Will the act achieve this goal? We suspect not. Further, many fear that the negative consequences of the act, in particular the onerous obligations restricting third party apolitical organisations, will far outweigh its stated benefits.
The act comprises three main parts. Part 1 deals with consultant lobbyists, part 2 relates to non-party campaigning and part 3 governs trade union administration. It is part 2 of the act that has proved to be the most controversial. Essentially, it regulates and potentially limits campaigning by organisations with no political affiliations.
Since the wording of part 2 was first proposed, it has often been described as having a “chilling effect" on free speech for third sector organisations. These concerns were echoed in January by a UN Special Rapporteur who stated that "[a]lthough sold as a way to level the electoral playing field, the [act] actually does little more than shrink the space for citizens... to express their collective will." Even a Select Committee established by the government itself have been critical of part 2.
Despite facing fierce opposition (leading to a pause in Parliament and the very unusual situation of a tied vote by the Lords on one aspect of part 2), the highly contested provisions of part 2 will take effect from 19th September 2014, thereby affecting public debate leading up to the next general election and beyond.
This article briefly outlines the impact of Part 2 and examines the very real concern that it will increasingly hamper the ability of third party groups to speak out on issues of public importance.

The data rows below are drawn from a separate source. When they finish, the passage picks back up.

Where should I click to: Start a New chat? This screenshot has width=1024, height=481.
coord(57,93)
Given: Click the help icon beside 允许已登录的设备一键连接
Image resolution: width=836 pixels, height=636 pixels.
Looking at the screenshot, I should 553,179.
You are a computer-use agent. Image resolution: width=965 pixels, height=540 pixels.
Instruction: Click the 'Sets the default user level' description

The act limits third party spending on "controlled expenditure". That is, spending on campaigning which can "reasonably be regarded as intended to promote or procure electoral success". Crucially, the actual intention of the campaigning activity is irrelevant and it does not matter whether it could be considered to serve any other purpose (such as raising awareness or facilitating public discourse). Further, no explicit reference to any particular party or candidate is required as part of the campaign. Essentially, if an activity may influence voters, the costs of it are probably "controlled".
The problem with this is that many issues of concern to third party organisations are of such public importance that they are, or soon become, political by their very nature: recent examples include campaigns for and against HS2 and the drive to ban smoking in cars in which children are passengers.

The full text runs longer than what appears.